• **Work task**: Set down, exactly as they stand, the lines from the one containing "Open the 葡萄 sidebar entry" through the last line of the records below, leaving every picture out.

**** Given data ****

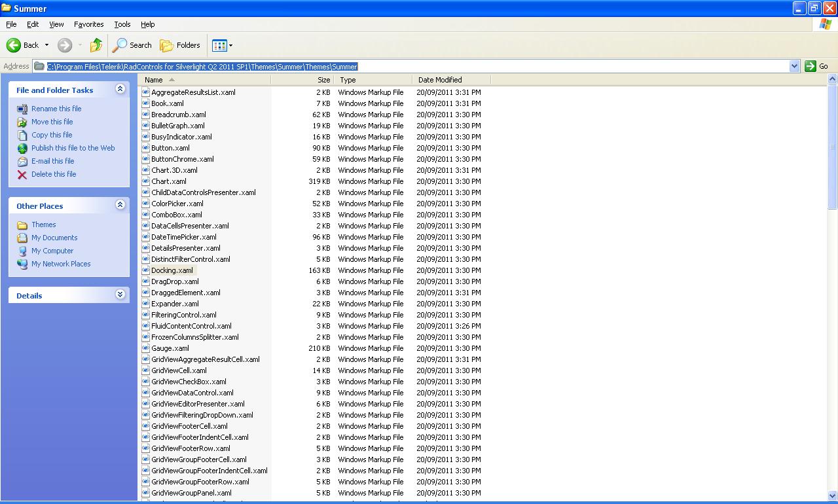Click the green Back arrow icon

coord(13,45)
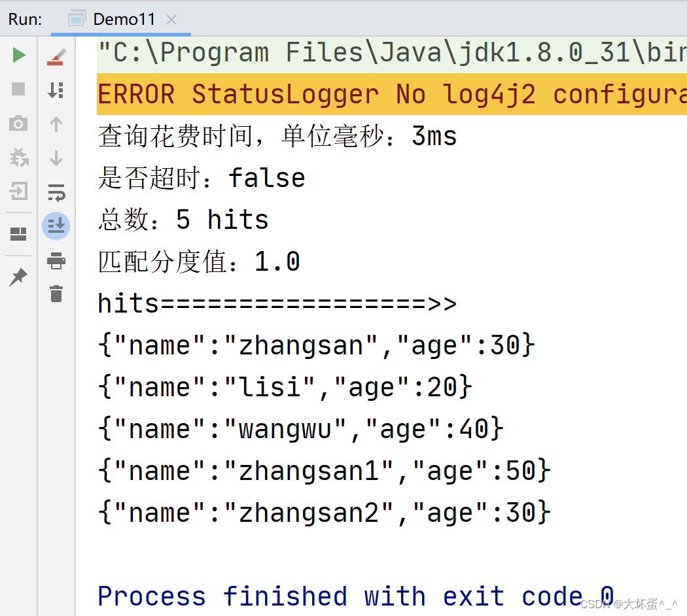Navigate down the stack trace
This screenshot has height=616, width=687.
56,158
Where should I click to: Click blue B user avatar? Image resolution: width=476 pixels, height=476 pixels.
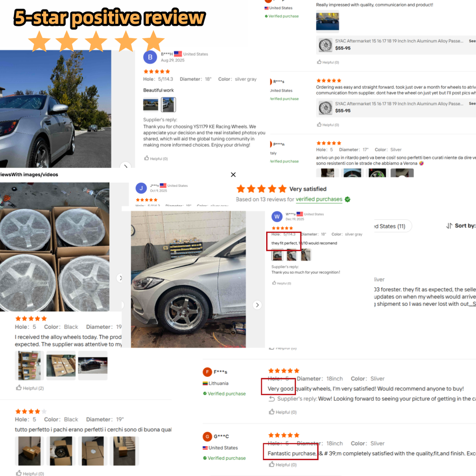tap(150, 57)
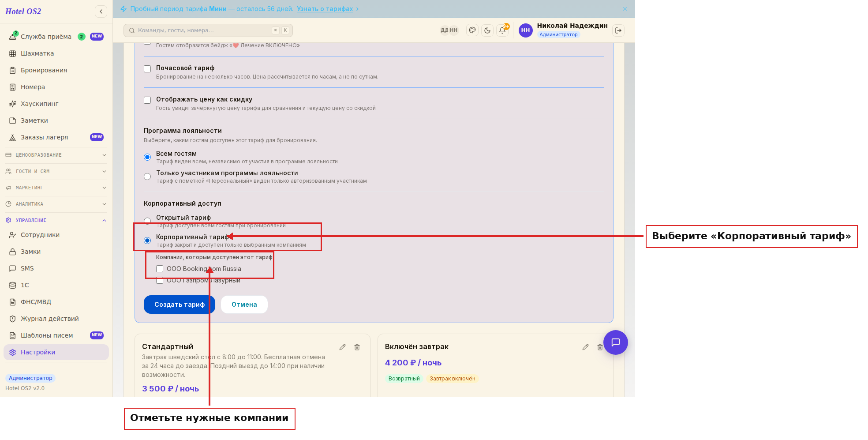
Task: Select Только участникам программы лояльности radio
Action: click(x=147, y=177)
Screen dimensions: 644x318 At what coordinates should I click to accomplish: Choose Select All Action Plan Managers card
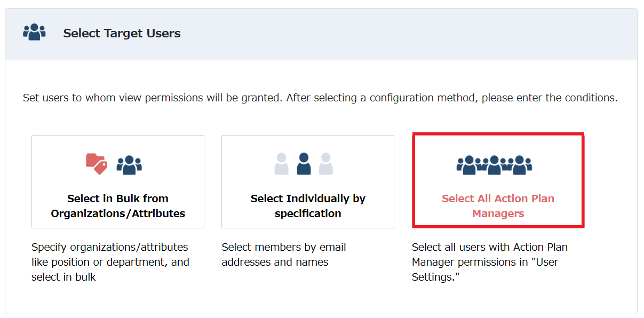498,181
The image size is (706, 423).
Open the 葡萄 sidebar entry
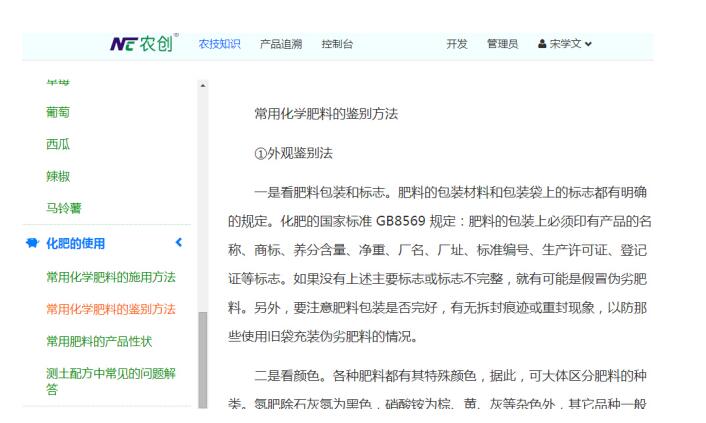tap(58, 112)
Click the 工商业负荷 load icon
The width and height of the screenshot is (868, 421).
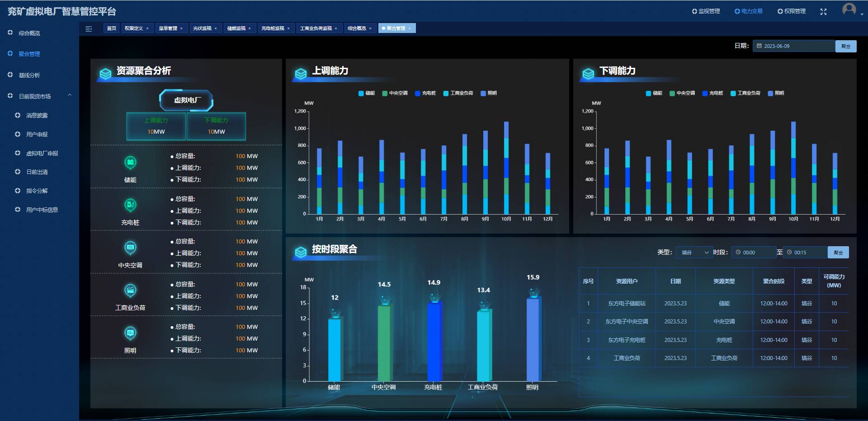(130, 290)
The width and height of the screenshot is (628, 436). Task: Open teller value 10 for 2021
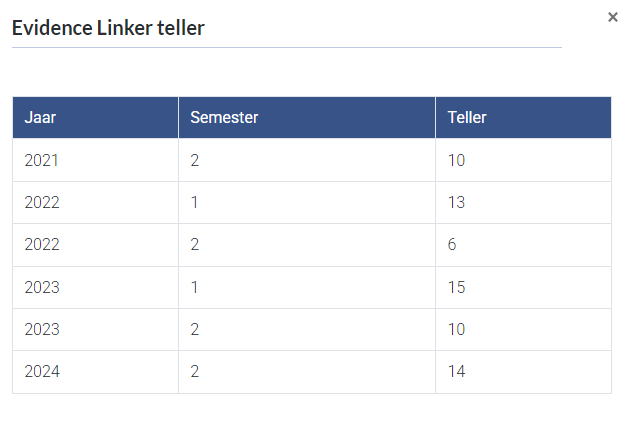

****

• **Solution for this exercise**:
Open the 葡萄 sidebar entry
tap(58, 112)
Click the 工商业负荷 load icon
The width and height of the screenshot is (868, 421).
(130, 290)
The width and height of the screenshot is (628, 436). Task: Open teller value 10 for 2021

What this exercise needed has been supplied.